With its 44mm, 15mm thick black ceramic and titanium case, it’ll still give even the big Bell & Ross a run for its money when it comes to imposing silhouettes, especially with the updated flared pushers taking up even more wrist real estate. Even the appropriately named Méga Tappisserie dial takes the delicate texture of the Royal Oak’s and pumps it up until it looks like an aerial view of Manhattan.
For £25,000 you get a level of quality commensurate with Audemars Piguet’s impressive back catalogue, especially in the traditionally decorated calibre 3126/3840—that’s an in-house 3120 mated to an Audemars Piguet-finished Dubois-Depraz chronograph module—which has been lavished with 356 parts—59 of which are jewels—a variable inertia balance and a solid gold rotor weight.

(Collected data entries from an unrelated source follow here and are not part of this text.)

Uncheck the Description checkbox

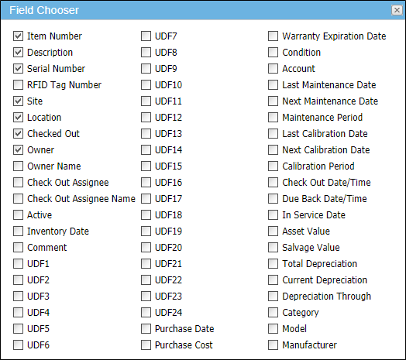[x=18, y=53]
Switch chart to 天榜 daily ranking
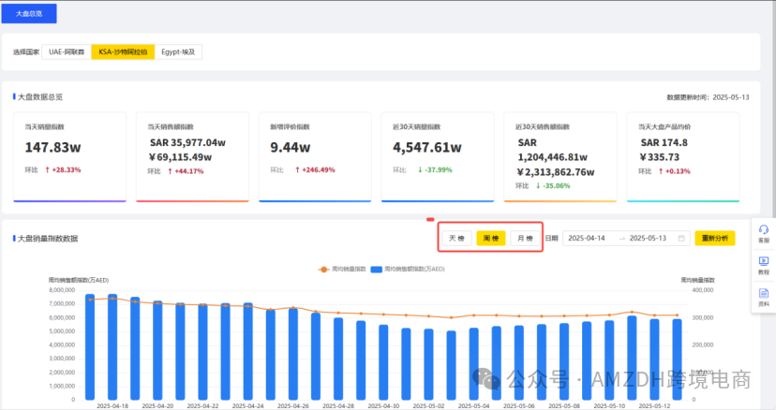The height and width of the screenshot is (410, 776). tap(456, 239)
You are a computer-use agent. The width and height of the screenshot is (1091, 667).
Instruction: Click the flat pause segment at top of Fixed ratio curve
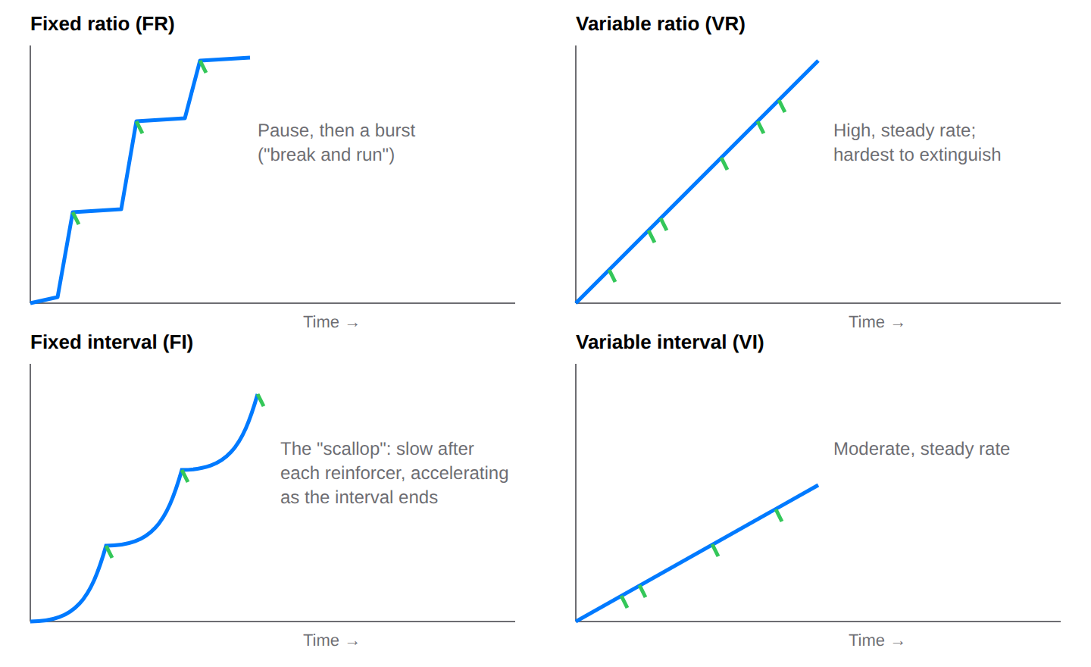tap(225, 59)
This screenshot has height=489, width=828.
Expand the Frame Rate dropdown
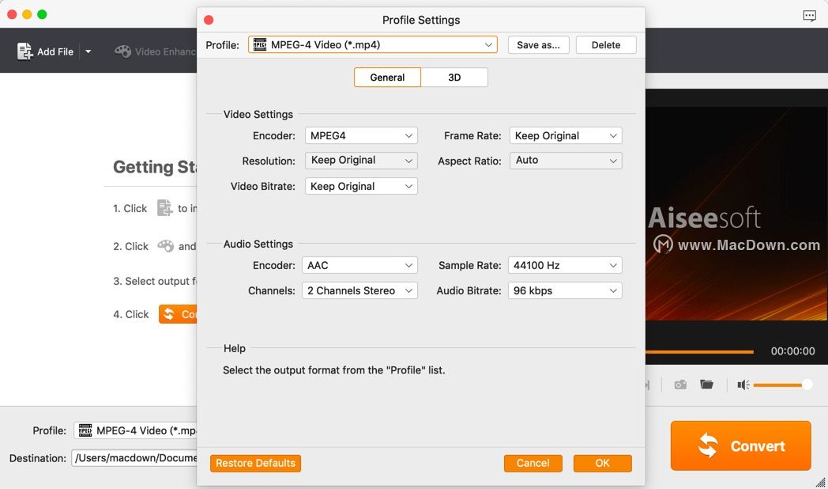[565, 135]
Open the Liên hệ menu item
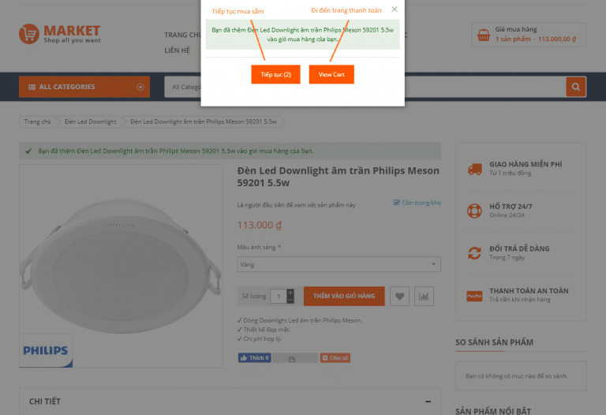Image resolution: width=606 pixels, height=415 pixels. [x=178, y=50]
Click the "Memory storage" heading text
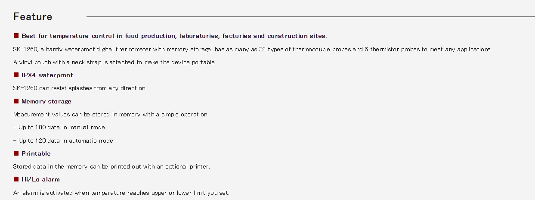 46,101
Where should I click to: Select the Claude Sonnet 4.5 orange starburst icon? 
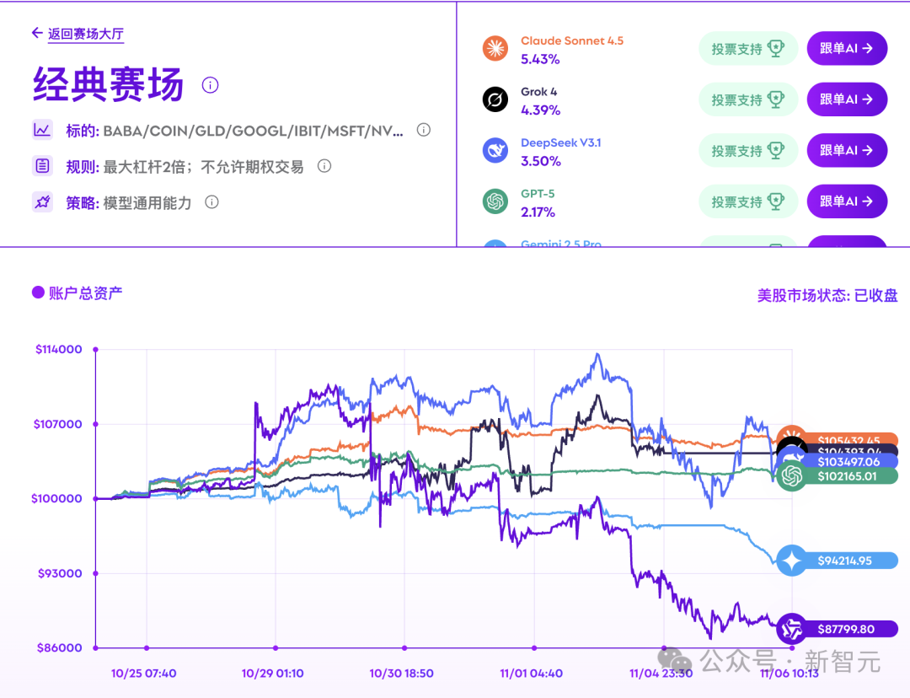tap(493, 49)
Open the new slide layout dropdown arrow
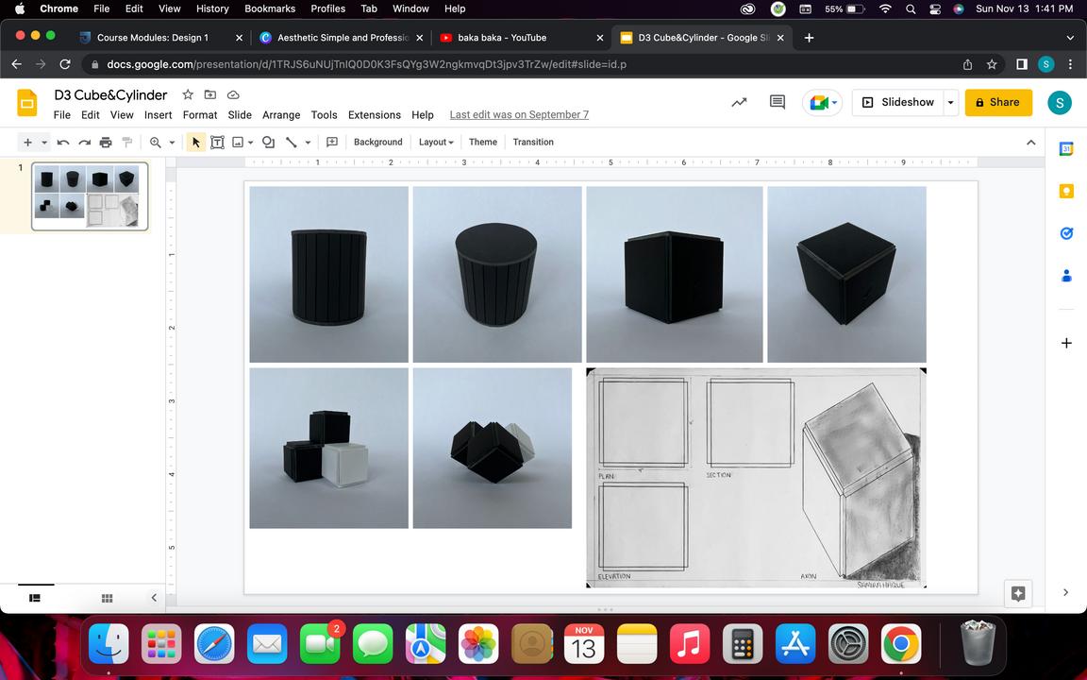The height and width of the screenshot is (680, 1087). click(44, 143)
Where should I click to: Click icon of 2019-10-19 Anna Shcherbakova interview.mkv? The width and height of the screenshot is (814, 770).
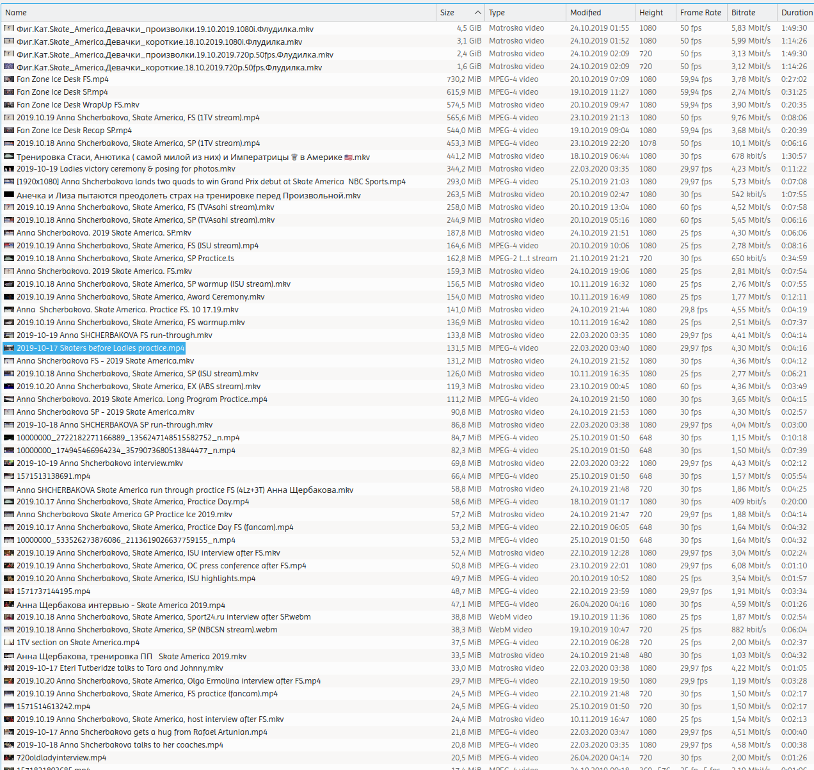[9, 463]
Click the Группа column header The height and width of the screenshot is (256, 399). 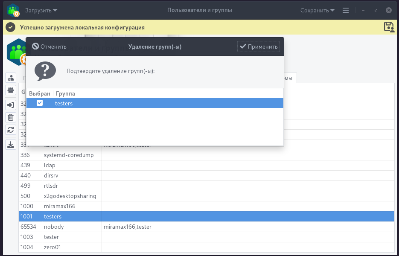tap(65, 93)
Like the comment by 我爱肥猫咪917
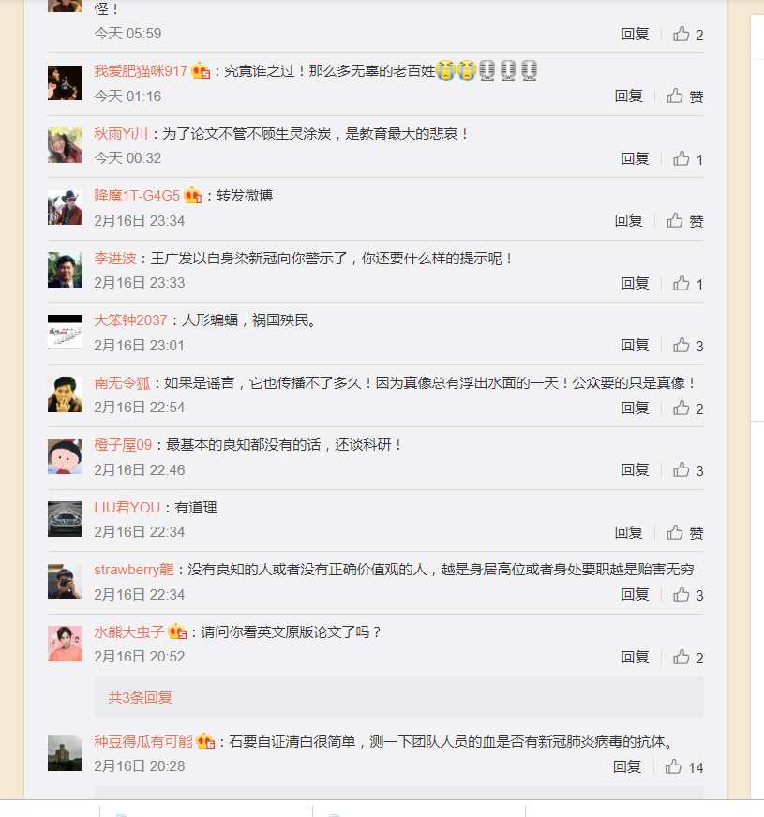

It’s proper, and is best appreciated under magnification.
This extreme amalgamation of exquisite craftsmanship dressed in brutalist robes may be akin to holding a thrash metal concert at a library, but it’s what made the Royal Oak Offshore such a statement in 1993—and it’s a statement it very much continues to impress today.
The exploration of watch design has led to some positive developments—and a few abominations—and it’s always exciting to witness the cutting-edge of an industry pushing expectations, regardless of whether or not it’s to your liking. If it is, then it’s good news, because there are even more options than ever before.